A very large storm will move out of the Rockies and into the Plains, the most active weather system in the country Sunday. The particularly large storm will spread from the northern Plains through the central Rockies and into the upper Midwest.
While the spring storm will initially lack the moisture coming up from the Gulf of Mexico, it will begin to produce strong thunderstorms from Texas through Illinois as it moves eastward later in the day and on Monday. These thunderstorms will have the potential of turning severe, with damaging wind, hail, and even possibly tornadoes.
Residents in the Southeast should monitor weather conditions due to approaching severe weather.
Closer to the storm's center, widespread rain is likely in the Dakotas and Minnesota. This rainfall will hasten the annual snowmelt that is expected to keep flooding conditions likely throughout the spring in the Missouri and Mississippi Rivers.
Rain will gradually increase in New England later Sunday afternoon and evening.
Cool, but dry, conditions are expected in California and much of the Southwest.

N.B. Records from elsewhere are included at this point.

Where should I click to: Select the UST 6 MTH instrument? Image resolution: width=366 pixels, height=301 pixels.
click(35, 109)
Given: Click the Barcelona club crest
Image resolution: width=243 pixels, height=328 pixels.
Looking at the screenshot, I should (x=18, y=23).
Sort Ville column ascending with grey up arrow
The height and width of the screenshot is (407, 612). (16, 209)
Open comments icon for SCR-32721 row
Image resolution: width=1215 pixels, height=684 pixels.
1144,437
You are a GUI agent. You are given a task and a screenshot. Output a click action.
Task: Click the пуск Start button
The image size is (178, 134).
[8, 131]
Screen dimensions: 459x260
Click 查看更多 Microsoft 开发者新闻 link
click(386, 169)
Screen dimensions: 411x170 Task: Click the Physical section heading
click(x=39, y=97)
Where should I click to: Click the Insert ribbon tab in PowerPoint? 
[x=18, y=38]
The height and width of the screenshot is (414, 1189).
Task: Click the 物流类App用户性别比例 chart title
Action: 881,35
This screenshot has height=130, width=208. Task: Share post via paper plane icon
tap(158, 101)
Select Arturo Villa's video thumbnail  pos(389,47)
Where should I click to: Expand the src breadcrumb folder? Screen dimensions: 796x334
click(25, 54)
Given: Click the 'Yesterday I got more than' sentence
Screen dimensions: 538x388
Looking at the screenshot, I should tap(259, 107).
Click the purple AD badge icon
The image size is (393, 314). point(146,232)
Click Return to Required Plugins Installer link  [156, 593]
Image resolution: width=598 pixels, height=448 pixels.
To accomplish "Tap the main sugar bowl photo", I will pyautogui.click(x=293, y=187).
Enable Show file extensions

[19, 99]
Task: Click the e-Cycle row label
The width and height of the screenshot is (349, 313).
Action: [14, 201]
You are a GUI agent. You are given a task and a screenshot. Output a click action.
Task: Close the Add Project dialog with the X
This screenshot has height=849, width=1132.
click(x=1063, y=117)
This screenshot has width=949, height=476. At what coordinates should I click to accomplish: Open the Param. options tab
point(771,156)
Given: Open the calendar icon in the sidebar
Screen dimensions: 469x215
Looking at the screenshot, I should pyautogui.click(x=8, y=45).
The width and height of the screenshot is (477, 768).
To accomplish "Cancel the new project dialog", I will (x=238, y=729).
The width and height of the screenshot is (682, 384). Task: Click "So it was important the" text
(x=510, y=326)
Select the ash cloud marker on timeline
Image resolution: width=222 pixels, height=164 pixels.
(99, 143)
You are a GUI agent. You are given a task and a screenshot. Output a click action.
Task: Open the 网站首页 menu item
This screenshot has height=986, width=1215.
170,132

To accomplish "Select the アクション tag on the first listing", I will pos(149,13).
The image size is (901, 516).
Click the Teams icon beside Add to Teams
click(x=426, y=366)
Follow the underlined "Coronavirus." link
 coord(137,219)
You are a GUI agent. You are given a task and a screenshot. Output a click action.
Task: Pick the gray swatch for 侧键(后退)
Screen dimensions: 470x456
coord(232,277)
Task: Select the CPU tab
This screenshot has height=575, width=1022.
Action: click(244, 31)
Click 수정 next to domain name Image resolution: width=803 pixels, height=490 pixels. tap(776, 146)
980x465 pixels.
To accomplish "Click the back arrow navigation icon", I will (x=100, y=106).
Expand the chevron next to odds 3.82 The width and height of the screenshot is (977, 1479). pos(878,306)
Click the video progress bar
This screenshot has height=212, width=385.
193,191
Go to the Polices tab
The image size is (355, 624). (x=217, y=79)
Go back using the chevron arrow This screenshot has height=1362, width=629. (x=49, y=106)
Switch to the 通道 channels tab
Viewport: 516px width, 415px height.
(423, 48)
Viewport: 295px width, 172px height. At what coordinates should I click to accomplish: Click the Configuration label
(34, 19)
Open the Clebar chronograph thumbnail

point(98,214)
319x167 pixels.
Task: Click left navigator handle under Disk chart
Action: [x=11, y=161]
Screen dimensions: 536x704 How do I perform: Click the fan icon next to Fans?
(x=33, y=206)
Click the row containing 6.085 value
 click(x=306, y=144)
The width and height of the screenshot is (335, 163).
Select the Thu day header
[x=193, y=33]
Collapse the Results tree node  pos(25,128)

The Northeast's temperatures will reach the 50s and 60s, while the Southeast will see readings in the 80s and 90s. The Southern Plains will rise into the 80s and 90s, while the Northern Plains will see temperatures in the 40s, 50s, and 60s. The Northwest will rise into the 40s, 50s, and some 60s. Temperatures in the lower 48 states ranged Saturday from a morning low of 5 degrees at St. George, Utah, to a high of 97 degrees at Laredo, Texas.